Visions of ineffable beauty and harmony, health and exhilaration of body and soul, and grand foundation lessons in Nature’s eternal love are the sure reward of every ernest looker in this glorious wilderness.
Thrilled and exhilarated one strides onward in the crisp bracing air as if never more to feel fatique, limbs moving without effort, every sense unfolding and alert like the thawing flowers to take part in the new day harmony.
Peaks and Glaciers of the High Sierra, Picturesque California
But far the greater number (of people) are in good spirits, showing the influence of holiday enjoyment and mountain air. Fresh roses come to cheeks that long have been pale, and sentiment often begins to blossom under the new inspiration. Mount Shasta, Summer Days at Mount Shasta, Picturesque California
After gaining the open summit of this first bench, feeling the natural exhilaration due to the slight elevation of a thousand feet or so…
The spreading hairs of horses tails and sparks from our blankets show how highly charged the air is.
We are now in the mountains and they are in us, kindling enthusiasm, making every nerve quiver, filling every pore and cell of us. ….thrilling with the air and the trees…
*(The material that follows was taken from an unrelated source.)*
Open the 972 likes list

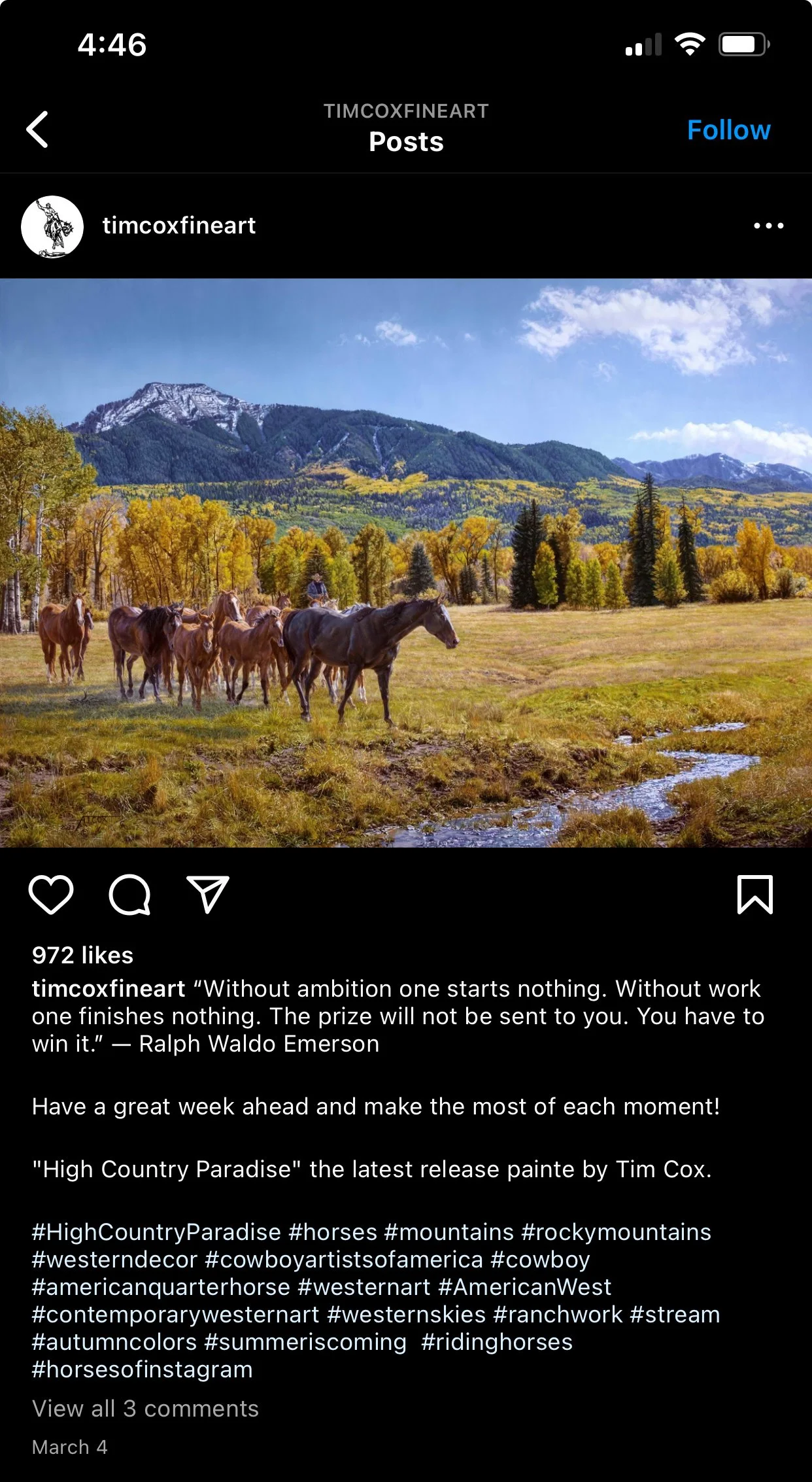tap(82, 955)
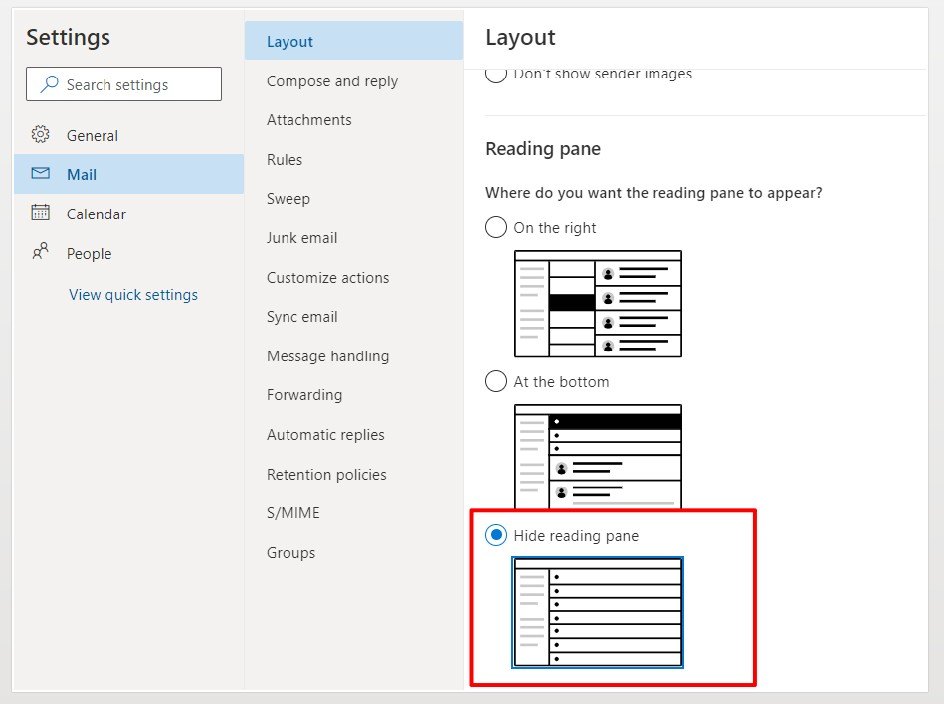Click the right-side reading pane preview image

[x=598, y=304]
Game in the woods, gold in the rocks, health and exhilaration in the air, while the colors and cloud furniture of the sky are ever inspiring through all sorts of weather. Chapter 1 Through the Foot Hills With A Flock Of Sheep, My First Summer In the Sierra
Oh, these, vast, calm, measureless mountain days, inciting at once to work and rest! Days whose light everywhere seems equally divine, opening a thousand windows to God. Nevermore, however weary, should one faint by the way who gains the blessings of one mountain day; whatever his fate, long life, short life, stormy or calm, he is rich forever. Chapter 2 In Camp on the North Fork of the Merced, My First Summer In the Sierra
Here every day is a holiday, a jubilee ever sounding with serene enthusiasm, without wear or waste or cloying weariness. Everything rejoicing. Not a single cell or crystal unvisited or forgotten. Chapter 3 A Bread Famine My First Summer In the Sierra
How sweet and keen the air! Every breath a blessing.
Exhilarated with the mountain air, I feel like shouting this morning with excess of wild animal joy.
How deathlike is sleep in this mountain air, and quick the awakening into newness of life.
Chapter 4 To The High Mountains, My First Summer In the Sierra
These blessed mountains are so compactly filled with God’s beauty, no petty personal hope or experience has room to be. Drinking this champagne water is pure pleasure, so is breathing the living air, and every movement of limbs is pleasure, while the whole body seems to feel beauty when exposed to it as it feels the camp fire or sunshine, entering not by the eyes alone, but equally through all one’s flesh like radiant heat, making a passionate ecstatic pleasure-glow not explainable. One’s body then seems homogeneous throughout, sound as a crystal.
It is easier to feel than realize, or in any way explain, Yosemite grandeur.
Chapter 5 The Yosemite My First Summer In the Sierra
Another glorious day, the air as delicious to the lungs as nectar to the tongue; indeed the body seems one palate and tingles throughout. Chapter 6 Mount Hoffman and Lake Tenaya My First Summer In the Sierra
Another of those charming exhilarating days that make the blood dance and excite nerve currents that render one unwearable and well-nigh immortal. Chapter 8 The Mono Trail My First Summer In the Sierra
John Muir’s wife said that he suffered from, “low elevation sickness” when living in Martinez, California, and thus needed to return to the high Sierra Nevada for recovery. John Muir US National Park Service video documentary. See online: YouTube.
The summer climate of the fir and pine woods of the Sierra Nevada would, I think, be found infinitely more reviving; but because these woods have not been advertised like patent medicines, few seem to think of the spicy, vivifying influences that pervade their fountain freshness and beauty. Steep Trails, The San Gabriel Valley, last paragraph.